City Job Fair Fix

Testimony: political hiring stoked ethnic rivalries

As a founder of the Hispanic Democratic Organization - and the commissioner of the city's Streets and Sanitation department - Al Sanchez was allegedly counted on by Richard M. Daley's inner circle to bring the Hispanic vote to the polls in exchange for city jobs.

As a deputy working under Sanchez, Dennis Katalinic testified on Monday in Sanchez's federal trial that he was counted on to bring white ethnics to the polls in exchange for city jobs. Because there weren't enough jobs to go around, the competition - all to the good for the mayor - was fierce.

"Katalinic said he sometimes sidestepped asking former Streets and Sanitation boss Al Sanchez to help him get members of his political organization hired and instead went straight to [Mayor Daley's] Intergovernmental Affairs Office," the Sun-Times reports.

"Honestly, because I was in competition with different groups, and his group was one of the ones I was in competition with," Katalinic said.

Katalinic's testimony came on the last day of the prosecution's case. The defense could wrap up its case as early as Wednesday.

Prosecutors also put a witness on the stand said to be a victim of the politically tainted City Hall hiring scheme. Benita Mangrum testified that she has been specifically trained to install traffic signals, yet couldn't get a job in the Bureau of Electricity.

"[T]he department really had no interest in Mangrum or anyone else who had no political connections and had done no campaign work, according to another trial witness who took the stand Monday," the Tribune reports. "Hugh Donlan, the electric bureau's personnel liaison, said applicants such as Mangrum were wasting their time.

"In fact, interviewers were told to not even fill out their rating forms. And if one was filled out by mistake, Donlan knew where to file it."
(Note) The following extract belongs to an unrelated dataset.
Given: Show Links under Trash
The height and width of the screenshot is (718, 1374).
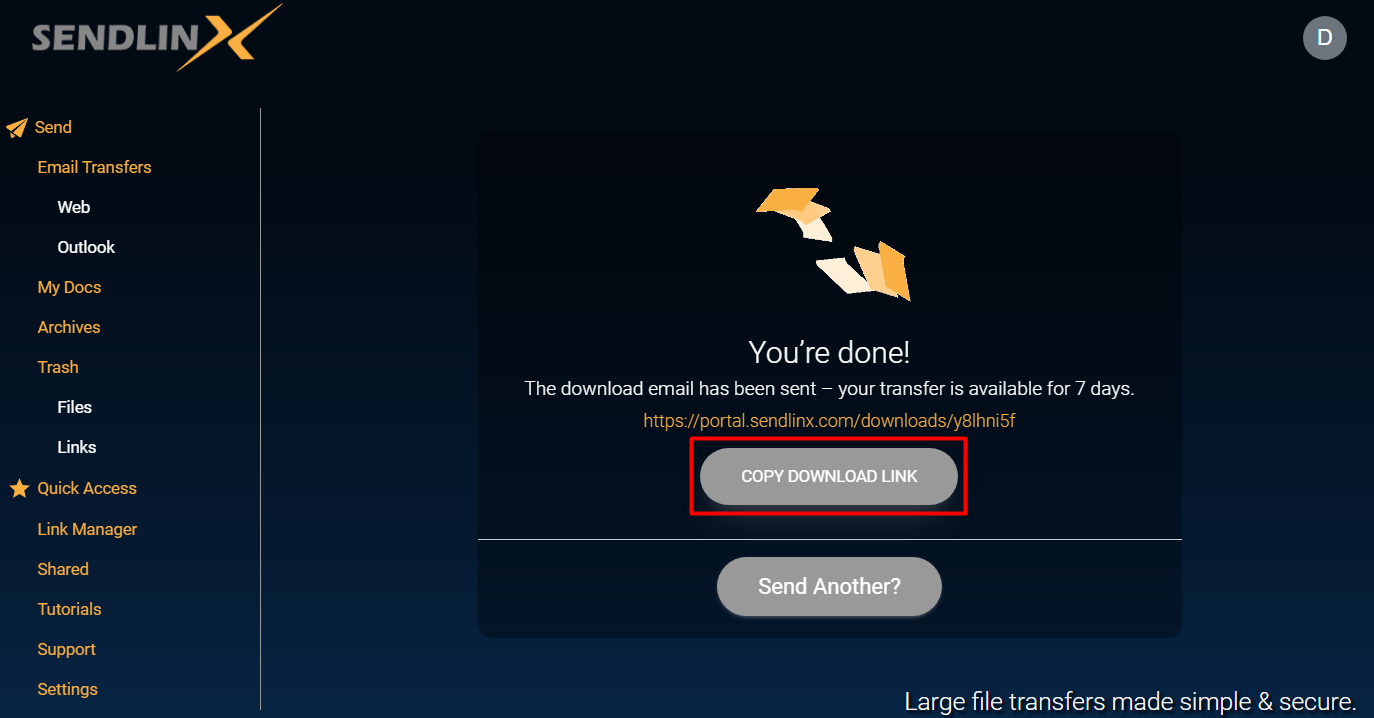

"I'd put it in the garbage," he said.

The defense will have a tough time arguing that the prosecution is merely criminalizing politics. Last year, the U.S. 7th Circuit Court of Appeals upheld the conviction of Robert Sorich, who ran the mayor's intergovernmental affairs department, saying he and his three co-defendants defrauded the people of Chicago  by running 'an illegitimate shadow hiring scheme' out of City Hall. Last month, the U. S. Supreme Court refused to hear Sorich's final appeal.